Quantity:  $19.95 & S/H  

 

This first book-length critical analysis of the full range of novels written between 1854 and today by American Indian authors takes as its theme the search for self-discovery and cultural recovery. In his introduction, Louis Owens places the novels in context by considering their relationships to traditional American Indian oral literature as well as their differences from mainstream Euroamerican literature. In the following chapters he looks at the novels of John Rollin Ridge, Mourning Dove, John Joseph Mathews, D'Arcy McNickle, N. Scott Momaday, James Welch, Leslie Marmon Silko, Louise Erdrich, Michael Dorris, and Gerald Vizenor.
     These authors are mixedbloods who, in their writing, try to come to terms with the marginalization both of mixedbloods and fullbloods and of their cultures in American society. Their novels are complex and sophisticated narratives of cultural survival-and survival guides for fullbloods and mixedbloods in modern America. Rejecting the stereotypes and clichés long attached to the word Indian, they appropriate and adapt the colonizer's language, English, to describe the Indian experience. These novels embody the American Indian point of view; the non-Indian is required to assume the role of "other".
     In his analysis Owens draws on a broad range of literary theory: myth and folklore, structuralism, modernism, poststructuralism, and, particularly, postmodernism. At the same time he argues that although recent American Indian fiction incorporates a number of significant elements often identified with postmodern writing, it contradicts the primary impulse of postmodernism. That is, instead of celebrating fragmentation, ephemerality, and chaos, these authors insist upon a cultural center that is intact and recoverable, upon immutable values and ecological truths.
     Other Destinies provides a new critical approach to novels by American Indians. It also offers a comprehensive introduction to the novels, helping teachers bring this important fiction to the classroom.

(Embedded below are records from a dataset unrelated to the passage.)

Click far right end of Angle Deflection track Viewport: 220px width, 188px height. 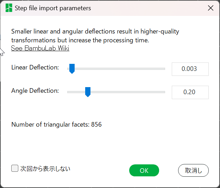164,92
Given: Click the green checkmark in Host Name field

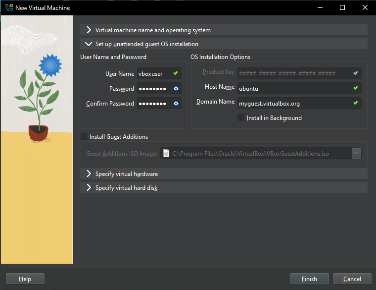Looking at the screenshot, I should click(x=355, y=88).
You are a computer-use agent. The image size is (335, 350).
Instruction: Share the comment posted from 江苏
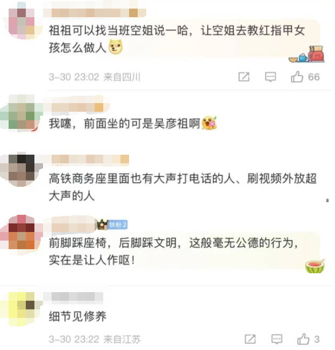pos(250,339)
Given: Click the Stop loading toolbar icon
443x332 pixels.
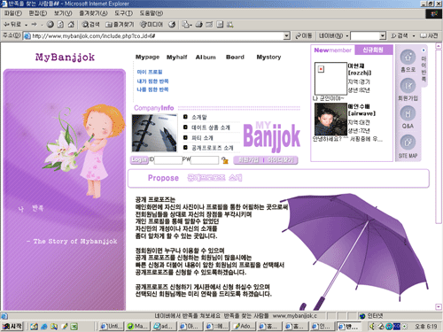Looking at the screenshot, I should (51, 25).
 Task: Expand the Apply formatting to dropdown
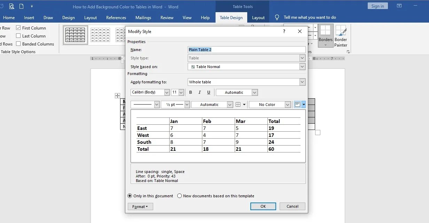[x=302, y=82]
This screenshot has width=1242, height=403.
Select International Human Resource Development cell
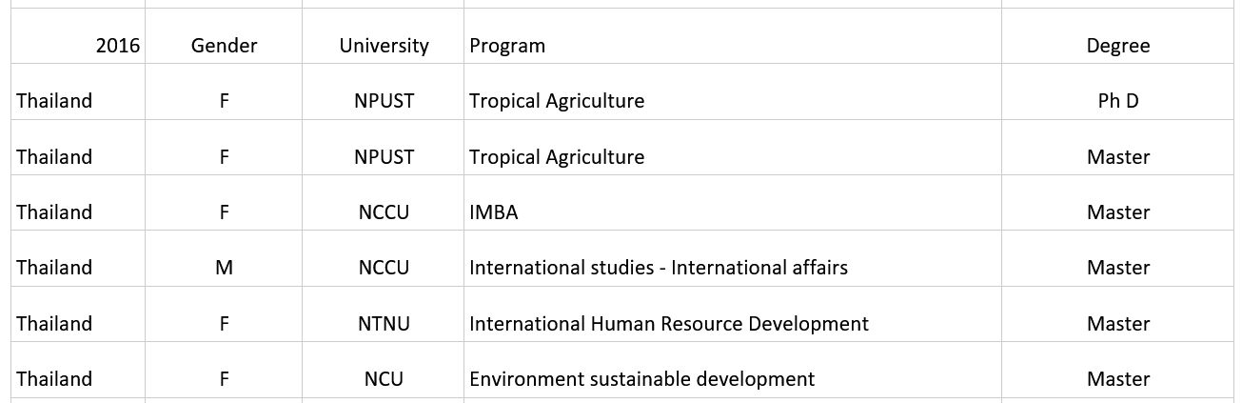pos(733,324)
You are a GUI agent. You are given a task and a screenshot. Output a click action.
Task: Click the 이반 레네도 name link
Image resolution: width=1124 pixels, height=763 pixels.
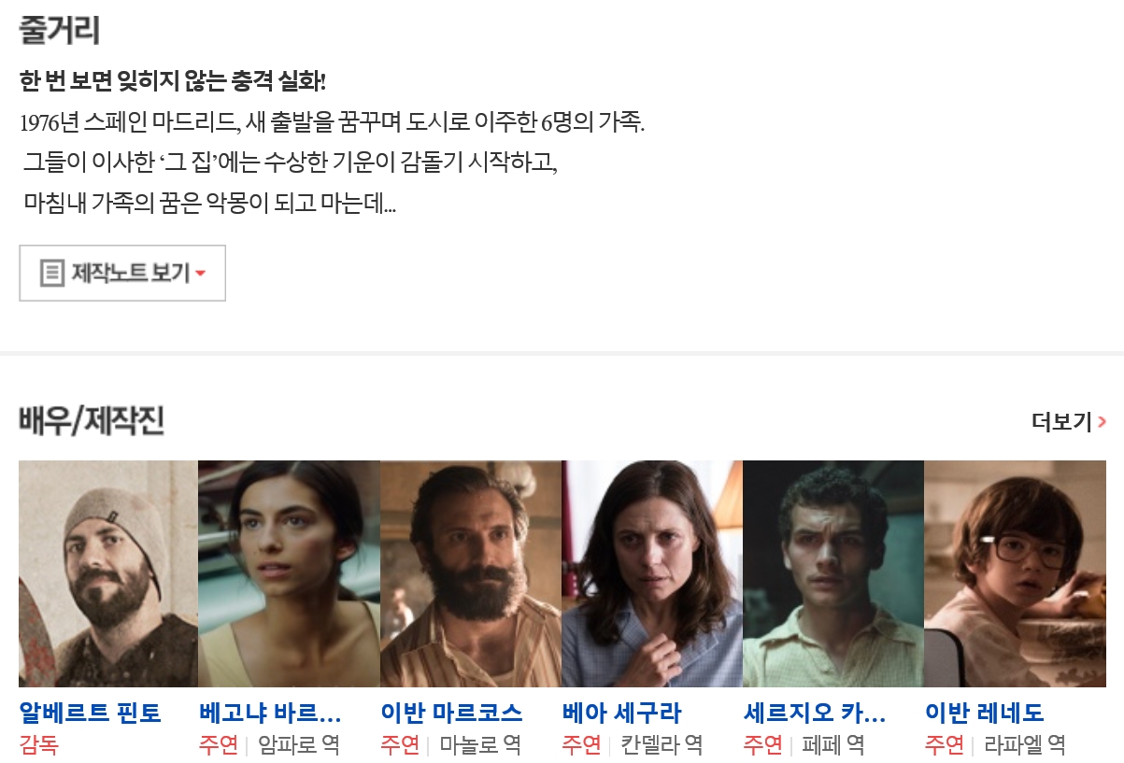[x=985, y=714]
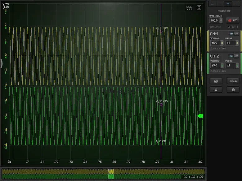Screen dimensions: 242x181
Task: Select the active oscilloscope tab at panel top
Action: (x=228, y=4)
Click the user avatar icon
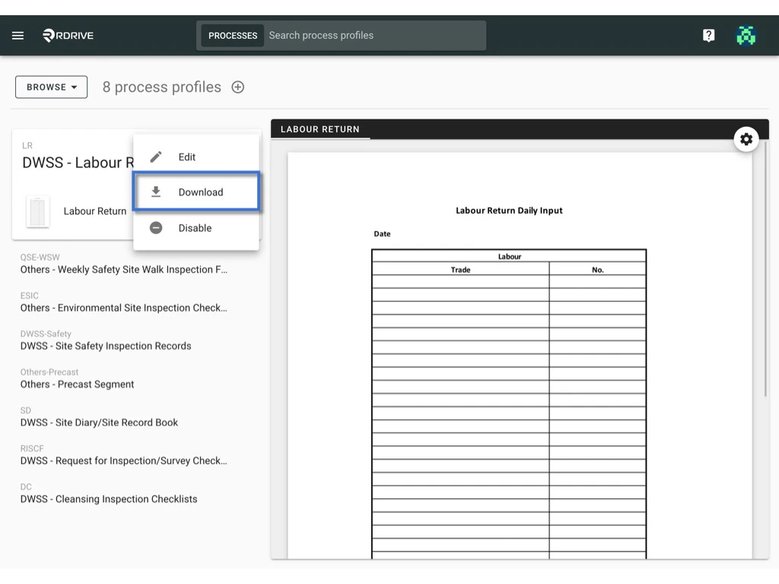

"Louis Owens' Other Destinies is the most sustained piece of criticism on contemporary Native literature. It is both brilliant and readable, provocative and profound. If you want to know anything about contemporary Native literature, here is where you must begin."-Thomas King, Chair, American Indian Studies, University of Minnesota.

Louis Owens, who is of Choctaw-Cherokee-Irish descent, is Professor of Literature in the University of California, Santa Cruz. The coauthor of American Indian Novelists: An Annotated Critical Bibliography, he is also the author of John Steinbeck's Re-Vision of America, The Grapes of Wrath: Trouble in the Promised Land, and a novel, The Sharpest Sight.